Now that we've defined a db service, it will be brought up and shut down whenever we run docker-compose up/down. Another very useful aspect is that the calltool service can contact the db service using the service name as a domain name. For example, if you defined a MySQL connection string to tell the Flask app where to find the MySQL database, you could give it mysql://<user>:<pass>@db/<db_name>. Through some DNS magic (probably DNS?), the db domain name will resolve to the container's IP address. Something else that's important when using a database is to make sure it's storage doesn't disappear when you shut it down. Without defining a volume, the filesystem used by the db service would be deleted on shutdown and all of your data would be gone. To specify that we long storage that exists outside of a container's lifespan, we add a volume. The volume configuration above is all you need to define a simple volume and mount it on your container when it starts up. If you'd like to see where that volume actually exists on your host filesystem, you can run docker volume <volume_name>. The volume name in this case should be callpower_db_data.

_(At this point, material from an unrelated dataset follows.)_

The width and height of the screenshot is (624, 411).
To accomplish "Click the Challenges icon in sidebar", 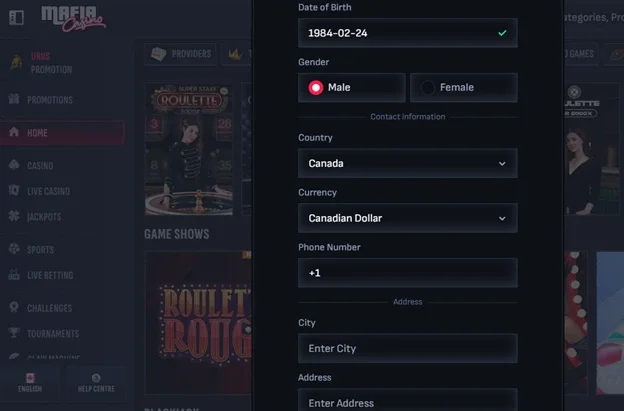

The output should look like this:

[
    {
        "Name": "callpower_db_data",
        "Driver": "local",
        "Mountpoint": "/var/lib/docker/volumes/callpower_db_data/_data",
        "Labels": null,
        "Scope": "local"
    }
]

The filepath described in Mountpoint is where the volume exists outside of your container. At this point running docker-compose.yml will bring up the callpower_calltool_1 container and the callpower_db_1 container.

Redis

The last running service needed is Redis. For development purposes, you can add a service named redis with and image value of redis:alpine and your Flask application will be able to reach it at redis://redis:6379, without any further configuration. Just like with the db service, your Flask app will be able to reach this container over the network by the domain name redis. With this configuration, the container won't be exposed to the internet, but if you're planning on running this service anywhere other than your laptop you should take measures to secure it with a strong password.

The final docker-compose.yml looks like:

version: '2'

services:
  calltool:         # calltool is the container that runs the Flask application
    build: .  # tells docker-compose where to look for the Dockerfile to build the calltool Docker image.
    environment:        # Environment variables for the Flask app
      FLASK_ENV: development # or development-expose or production
      SUNLIGHT_API_KEY:
      TWILIO_DEV_ACCOUNT_SID:
      TWILIO_ACCOUNT_SID:
      TWILIO_DEV_AUTH_TOKEN:
      TWILIO_AUTH_TOKEN:
      SECRET_KEY:
      ADMIN_API_KEY:
      CALLPOWER_CONFIG: call_server.config:DevelopmentConfig # or call_server.config:ProductionConfig
      APP_HOST: 0.0.0.0
    ports:
      - "5000:5000"     # Map the container's port 5000 to the host's port 5000
  redis:        # redis is the container that runs redis
    image: "redis:alpine"
  db:           # db is the container that runs MariaDB/MySQL
    image: "mariadb:latest"     # Use the latest MariaDB Docker image
    volumes:
     - db_data:/var/lib/mysql   # Mount the db_data volume onto /var/lib/mysql
    environment:                # Set the MySQL environment variables
      MYSQL_ROOT_PASSWORD:
      MYSQL_DATABASE:
      MYSQL_USER:
      MYSQL_PASSWORD:
volumes:
  db_data:          # Define the db_data volume

Running docker-compose up should start three containers named callpower_calltool_1, callpower_redis_1, and callpower_db_1. Running docker-compose down will stop each of the containers.

Takeaways

docker-compose is a pretty simple way of specifying and organizing multiple services under a single configuration. Since most of the web apps I work on have at least a backend application and SQL server component, I'm planning on using this to more easily do web development and testing on my laptop, without needing to stay connected to a development server in the cloud. I'll probably do a follow up to my Dockerizing Pulldasher post with a how-to Pulldasher setup with docker-compose.